Domingo de Cenho Fechado
"Nuvens...Hoje tenho consciência do céu, pois há dias em que o não olho mas sinto, vivendo na cidade e não na natureza que a inclui. Nuvens... São elas hoje a principal realidade, e preocupam -me como se o velar do céu fosse um dos grandes perigos do meu destino. Nuvens... Passam da barra para o Castelo, de ocidente para o oriente, num tumulto disperso e despido, branco às vezes, se vão esfarrapadas na vanguarda de não sei quê; meio - negro outras, se, mais lentas, tardam em ser varridas pelo vento audível; negras de um branco sujo, se, como quisessem ficar, enegrecem mais da vinda que da sombra o que as ruas abrem de falso espaço entre as linhas de fechadoras da casaria.
Nuvens... Existo sem que o saiba e morrerei sem que o queira. Sou o intervalo entre o que sou e o que não sou, entre o que sonho e o que a vida fez de mim, a média abstrata e carnal entre coisas que não são nada, sendo eu nada também. Nuvens ... Que desassossego se sinto , que desconforto se penso, que inutilidade se quero ! Nuvens... Estão passando sempre, umas muito grandes, parecendo , porque as casas não deixam ver se são menos grandes que parecem, que vão à tomar todo o céu; outras de tamanho incerto, podendo ser duas juntas ou uma que se vai partir em duas, sem sentido no ar alto contra o céu fatigado; outras ainda, pequenas parecendo brinquedos de poderosas coisas, bolas irregulares de um jogo absurdo, só para um lado, num grande isolamento, frias.
Nuvens... Interrogo - me e desconheço - me.

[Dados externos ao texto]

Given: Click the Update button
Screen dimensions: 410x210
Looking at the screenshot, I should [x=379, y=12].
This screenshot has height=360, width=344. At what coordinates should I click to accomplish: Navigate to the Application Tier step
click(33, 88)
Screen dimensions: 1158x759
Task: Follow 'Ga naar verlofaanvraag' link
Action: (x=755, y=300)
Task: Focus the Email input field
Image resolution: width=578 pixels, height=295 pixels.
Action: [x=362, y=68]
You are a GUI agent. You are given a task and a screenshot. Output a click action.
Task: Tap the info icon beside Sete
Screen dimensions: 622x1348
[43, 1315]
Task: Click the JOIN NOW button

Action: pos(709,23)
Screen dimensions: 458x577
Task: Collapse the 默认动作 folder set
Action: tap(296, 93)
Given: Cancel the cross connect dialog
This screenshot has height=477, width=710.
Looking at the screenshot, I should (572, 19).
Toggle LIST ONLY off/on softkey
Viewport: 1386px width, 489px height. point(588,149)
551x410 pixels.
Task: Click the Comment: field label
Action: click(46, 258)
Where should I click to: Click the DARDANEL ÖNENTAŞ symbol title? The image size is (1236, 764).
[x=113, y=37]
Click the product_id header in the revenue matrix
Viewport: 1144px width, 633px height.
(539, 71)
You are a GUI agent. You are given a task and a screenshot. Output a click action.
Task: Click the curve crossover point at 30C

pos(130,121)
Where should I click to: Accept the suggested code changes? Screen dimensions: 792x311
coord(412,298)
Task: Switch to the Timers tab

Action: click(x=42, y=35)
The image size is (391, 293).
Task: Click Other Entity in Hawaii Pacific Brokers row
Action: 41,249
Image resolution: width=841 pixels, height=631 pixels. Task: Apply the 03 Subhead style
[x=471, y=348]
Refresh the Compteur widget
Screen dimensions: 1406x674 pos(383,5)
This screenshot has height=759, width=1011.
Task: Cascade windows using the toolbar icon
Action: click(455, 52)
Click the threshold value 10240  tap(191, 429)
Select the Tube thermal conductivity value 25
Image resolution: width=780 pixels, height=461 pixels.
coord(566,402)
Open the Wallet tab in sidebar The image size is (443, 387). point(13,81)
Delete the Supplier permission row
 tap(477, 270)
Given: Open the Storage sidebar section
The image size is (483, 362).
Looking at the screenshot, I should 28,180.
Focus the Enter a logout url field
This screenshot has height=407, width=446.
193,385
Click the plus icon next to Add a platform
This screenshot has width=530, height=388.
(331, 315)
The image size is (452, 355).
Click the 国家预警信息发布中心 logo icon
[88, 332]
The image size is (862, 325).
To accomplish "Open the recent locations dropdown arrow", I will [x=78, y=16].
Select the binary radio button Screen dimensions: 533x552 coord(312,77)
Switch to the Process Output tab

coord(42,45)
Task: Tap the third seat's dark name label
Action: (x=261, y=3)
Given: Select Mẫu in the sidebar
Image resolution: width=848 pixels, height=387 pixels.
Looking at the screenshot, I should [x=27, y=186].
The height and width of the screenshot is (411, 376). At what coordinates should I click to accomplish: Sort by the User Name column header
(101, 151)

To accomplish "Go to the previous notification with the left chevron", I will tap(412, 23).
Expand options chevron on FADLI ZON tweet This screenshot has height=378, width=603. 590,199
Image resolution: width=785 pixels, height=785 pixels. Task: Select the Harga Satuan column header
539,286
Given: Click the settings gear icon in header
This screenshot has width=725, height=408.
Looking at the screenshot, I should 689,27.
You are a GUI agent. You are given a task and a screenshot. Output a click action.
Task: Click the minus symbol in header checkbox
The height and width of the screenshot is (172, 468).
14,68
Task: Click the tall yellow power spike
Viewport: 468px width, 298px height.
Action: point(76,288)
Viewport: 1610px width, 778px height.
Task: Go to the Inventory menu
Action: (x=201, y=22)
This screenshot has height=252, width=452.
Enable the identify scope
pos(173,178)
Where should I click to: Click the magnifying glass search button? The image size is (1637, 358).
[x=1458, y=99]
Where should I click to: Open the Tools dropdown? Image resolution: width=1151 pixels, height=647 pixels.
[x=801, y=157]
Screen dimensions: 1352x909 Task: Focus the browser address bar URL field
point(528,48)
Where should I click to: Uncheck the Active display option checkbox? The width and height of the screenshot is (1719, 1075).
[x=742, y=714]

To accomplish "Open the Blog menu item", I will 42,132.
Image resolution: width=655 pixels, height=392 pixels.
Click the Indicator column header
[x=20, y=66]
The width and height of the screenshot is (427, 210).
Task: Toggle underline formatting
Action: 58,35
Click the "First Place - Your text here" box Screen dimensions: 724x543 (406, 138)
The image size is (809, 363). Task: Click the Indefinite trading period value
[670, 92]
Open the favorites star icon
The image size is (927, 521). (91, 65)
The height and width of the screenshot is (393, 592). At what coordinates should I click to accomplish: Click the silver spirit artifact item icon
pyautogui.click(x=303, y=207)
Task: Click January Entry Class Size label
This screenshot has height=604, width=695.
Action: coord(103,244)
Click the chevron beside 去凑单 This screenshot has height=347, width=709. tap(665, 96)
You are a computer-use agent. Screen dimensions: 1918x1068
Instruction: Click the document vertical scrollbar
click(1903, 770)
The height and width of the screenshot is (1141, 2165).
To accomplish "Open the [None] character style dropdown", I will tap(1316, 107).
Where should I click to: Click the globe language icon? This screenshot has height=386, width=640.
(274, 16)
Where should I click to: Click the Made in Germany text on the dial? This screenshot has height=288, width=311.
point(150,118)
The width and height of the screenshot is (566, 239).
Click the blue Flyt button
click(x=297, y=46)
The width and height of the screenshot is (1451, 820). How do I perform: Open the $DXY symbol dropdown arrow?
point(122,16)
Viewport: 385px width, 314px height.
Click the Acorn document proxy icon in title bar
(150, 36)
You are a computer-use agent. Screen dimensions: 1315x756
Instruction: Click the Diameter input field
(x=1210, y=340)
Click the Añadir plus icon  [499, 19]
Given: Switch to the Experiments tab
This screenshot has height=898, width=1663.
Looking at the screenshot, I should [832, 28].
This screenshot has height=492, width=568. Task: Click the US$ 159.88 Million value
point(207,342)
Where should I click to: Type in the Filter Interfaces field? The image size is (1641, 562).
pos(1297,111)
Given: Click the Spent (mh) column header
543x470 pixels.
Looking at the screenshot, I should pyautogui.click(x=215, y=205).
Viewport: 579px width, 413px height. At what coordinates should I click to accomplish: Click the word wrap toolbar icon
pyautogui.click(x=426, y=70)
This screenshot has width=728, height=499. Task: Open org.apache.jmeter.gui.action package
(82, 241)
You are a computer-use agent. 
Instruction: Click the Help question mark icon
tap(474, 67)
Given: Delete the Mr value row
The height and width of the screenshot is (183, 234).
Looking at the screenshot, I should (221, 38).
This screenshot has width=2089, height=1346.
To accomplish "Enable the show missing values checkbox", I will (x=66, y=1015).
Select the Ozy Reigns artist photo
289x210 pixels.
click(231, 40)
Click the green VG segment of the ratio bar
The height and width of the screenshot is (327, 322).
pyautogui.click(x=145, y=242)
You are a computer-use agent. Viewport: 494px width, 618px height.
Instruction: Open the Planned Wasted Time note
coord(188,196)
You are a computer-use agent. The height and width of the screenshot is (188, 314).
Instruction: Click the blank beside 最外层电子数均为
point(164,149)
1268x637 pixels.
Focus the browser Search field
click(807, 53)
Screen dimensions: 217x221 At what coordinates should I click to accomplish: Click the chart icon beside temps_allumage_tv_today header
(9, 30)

Nada tenho feito de útil nem farei de justificável . Tenho gasto a parte da vida que não perdi em interpretar confusamente coisa nenhuma, fazendo versos em prosa às sensações intransmissíveis com que torno meu o universo incógnito....
Nuvens ... São como eu, uma paisagem desfeita entre o céu e a terra , ao sabor de um impulso invisível, trovejando ou não trovejando, alegrando brancas ou escurecendo negras, ficções do intervalo e do descaminho, longe do ruído da Terra e sem ter o silêncio do céu. "
Excertos de " Nuvens " , de autoria do mago português, Fernando Pessoa (1888 - 1935 ).